Jeremy Lazarus | 11/24/2017, 1:42 p.m.
S&K Supermarket, one of the last grocery stores in North Side, remains closed in Highland Park, with a planned renovation ...

S&K Supermarket, one of the last grocery stores in North Side, remains closed in Highland Park, with a planned renovation on hold.

The owner, Chong Kim, could not be reached for comment about his plans for the store at 1404 E. Brookland Park Blvd.

Richmond Commissioner of Buildings Douglas H. Murrow told the Free Press on Monday that a company called HJB Construction applied for a building permit Aug. 24 for the site.

However, he stated that the permit was blocked after a city review found that HJB “did not have a City of Richmond business license to conduct work in the city.”

Mr. Murrow said notice was given to HJB on Sept. 6. Since then, “the contractor has not responded to our inquiries, nor obtained a city business license,” he said.

The shutdown of the store has left limited options for residents of Highland Park and Barton Heights. There are also no full-service grocery stores in the Battery Park and Ginter Park neighborhoods.
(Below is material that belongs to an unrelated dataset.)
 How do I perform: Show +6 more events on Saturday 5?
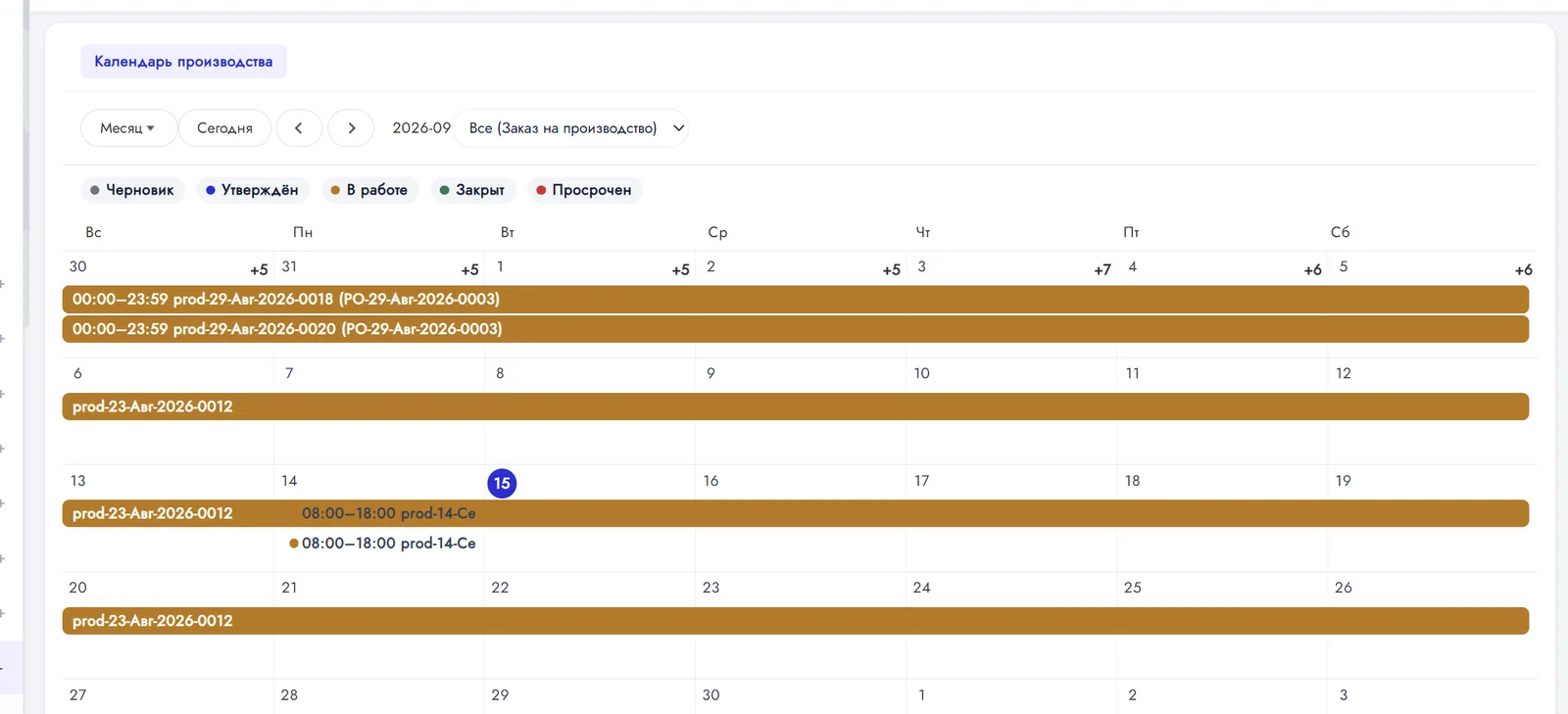pyautogui.click(x=1523, y=270)
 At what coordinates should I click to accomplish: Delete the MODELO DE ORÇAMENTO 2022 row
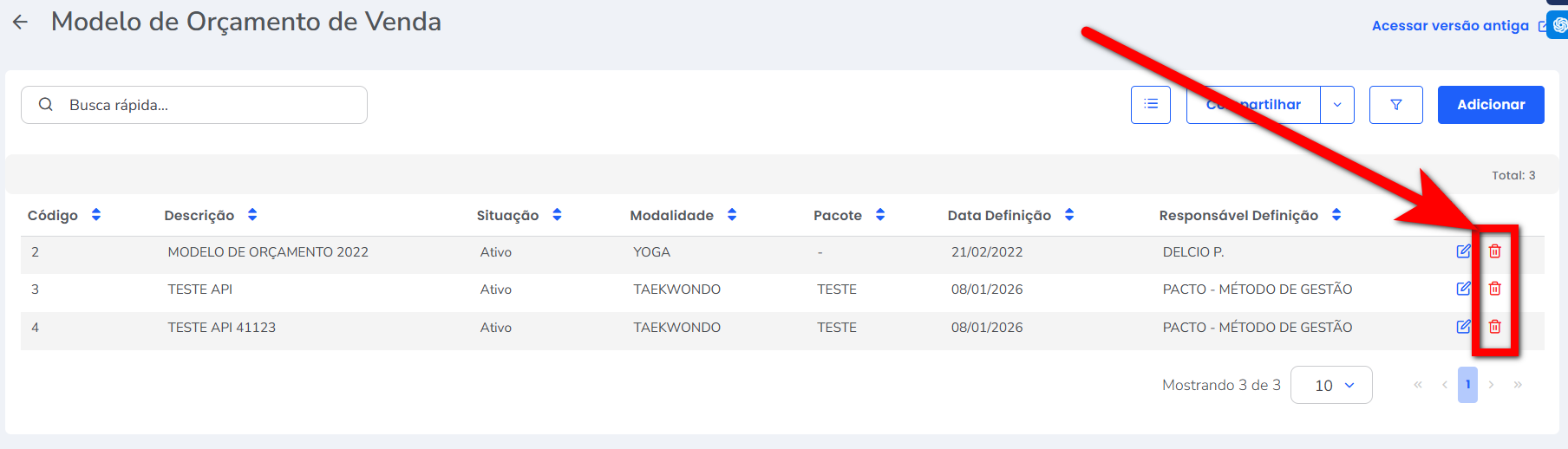pos(1494,251)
Currently, the only remaining grocery in that area is Northside Foodland, 2919 North Ave., although several convenience stores carry fresh meat and vegetables. The Family Dollar and Dollar General stores on North Avenue also carry some food items, including milk and bread.

Most residents now must drive to a full-service supermarket located outside the community, such as the Kroger at Lombardy and Leigh streets, the Food Lion at Azalea and Chamberlayne avenues or the Walmart Neighborhood Market on Brook Road between Wilmer and Azalea avenues. The Food Lion and Walmart are located in Henrico County.
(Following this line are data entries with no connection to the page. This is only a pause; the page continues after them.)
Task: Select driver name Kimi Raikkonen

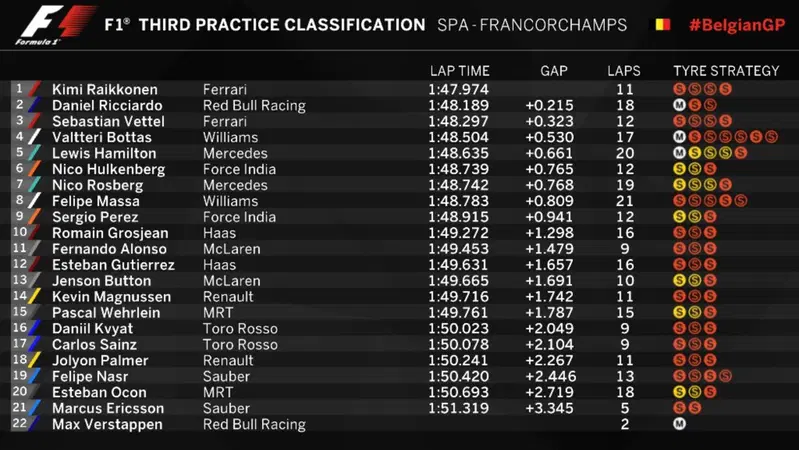Action: tap(105, 90)
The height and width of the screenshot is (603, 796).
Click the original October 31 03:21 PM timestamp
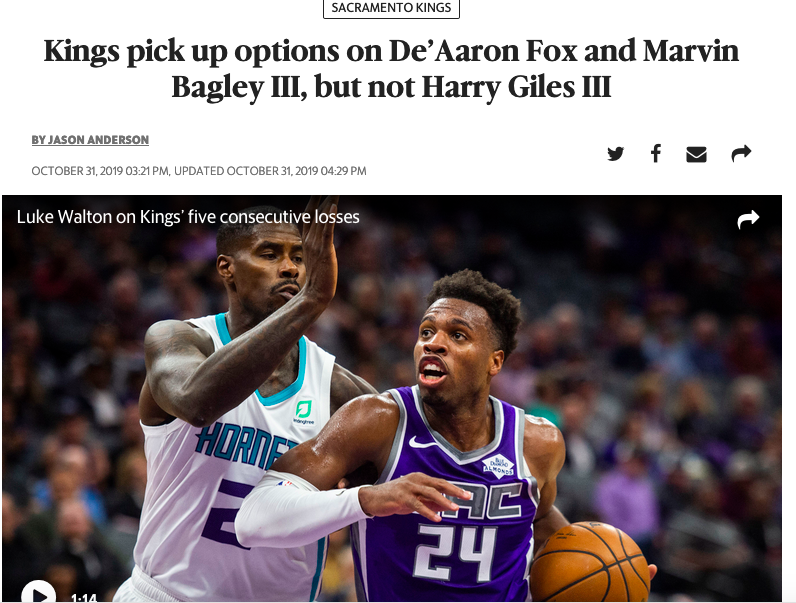click(100, 171)
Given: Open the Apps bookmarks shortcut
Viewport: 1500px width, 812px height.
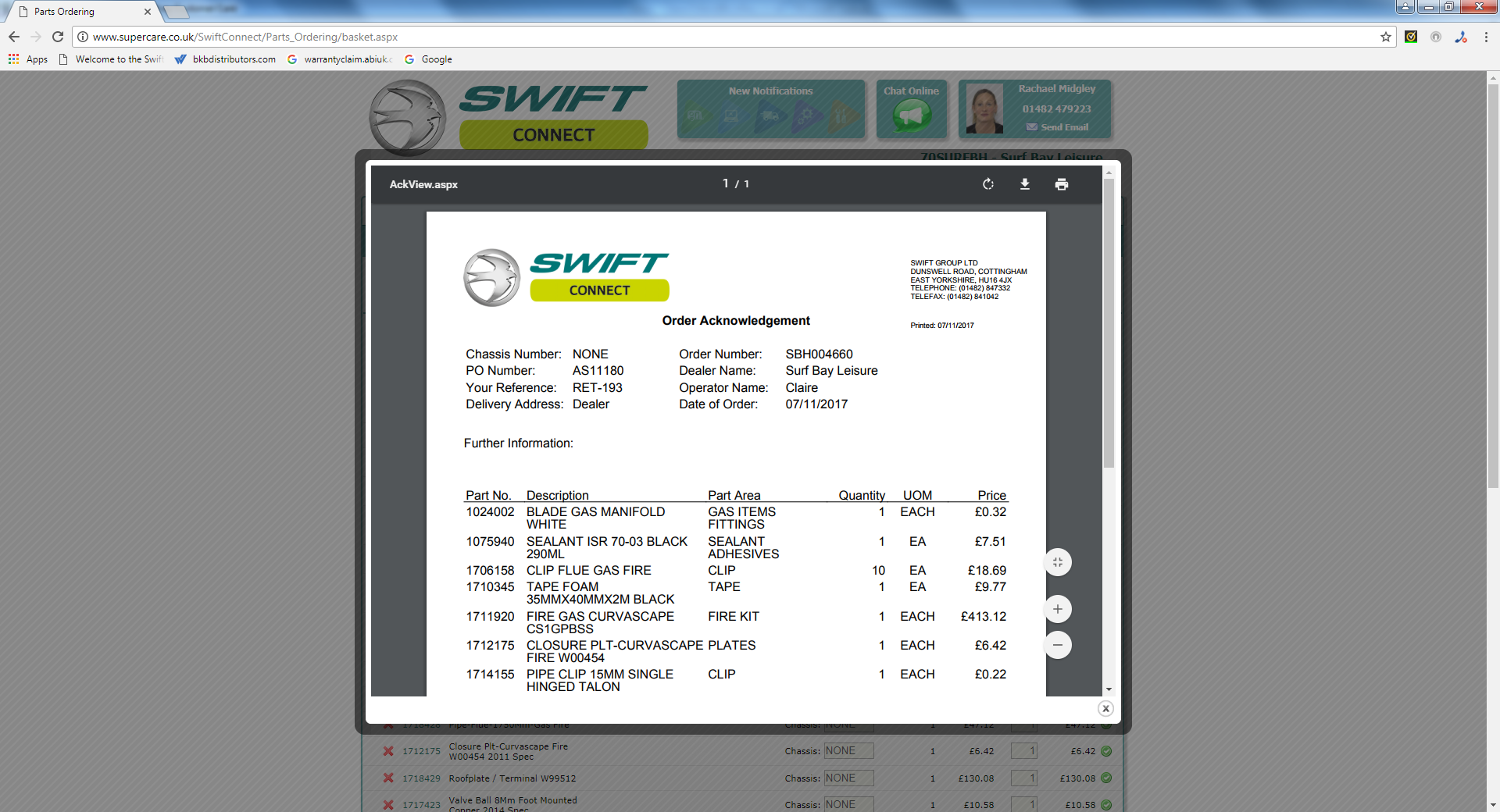Looking at the screenshot, I should (28, 59).
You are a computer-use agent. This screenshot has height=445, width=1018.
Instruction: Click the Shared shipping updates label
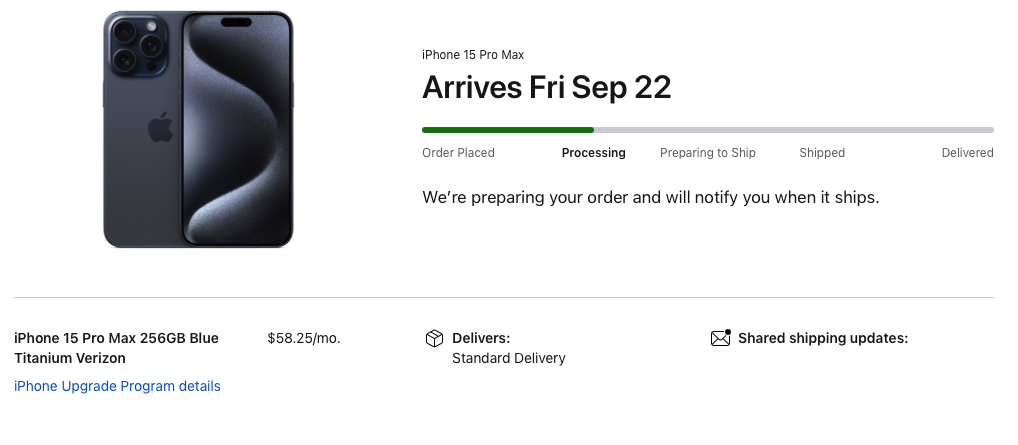click(x=822, y=338)
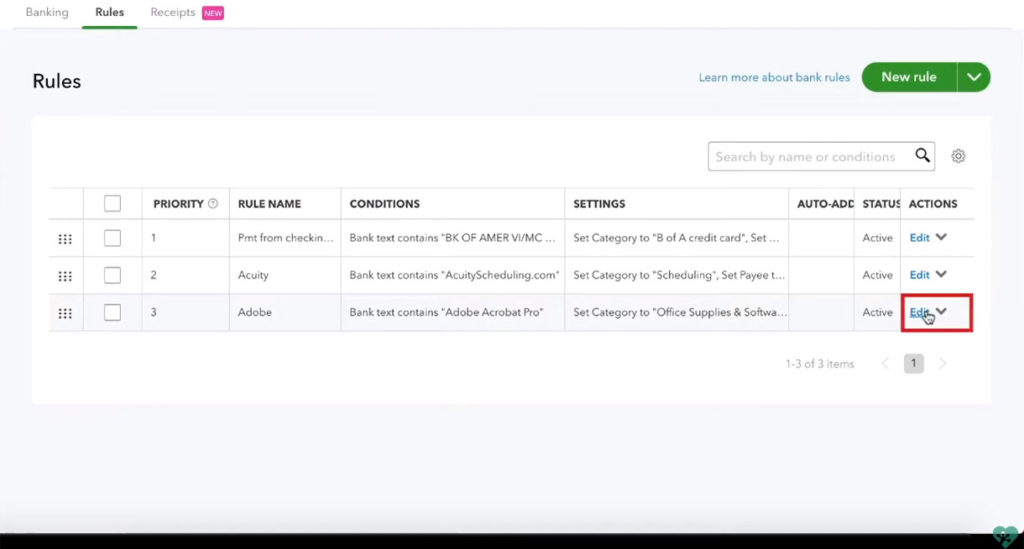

In a recent discussion, Mark Olinger, Richmond director of planning and development review, said a city study indicated that Highland Park’s population is still below the level that would attract a national supermarket chain.

However, local and regional chains, except for discounters like Dollar General and Family Dollar, also have shown little interest in developing a store in an area that city and federal officials label as a “food desert.”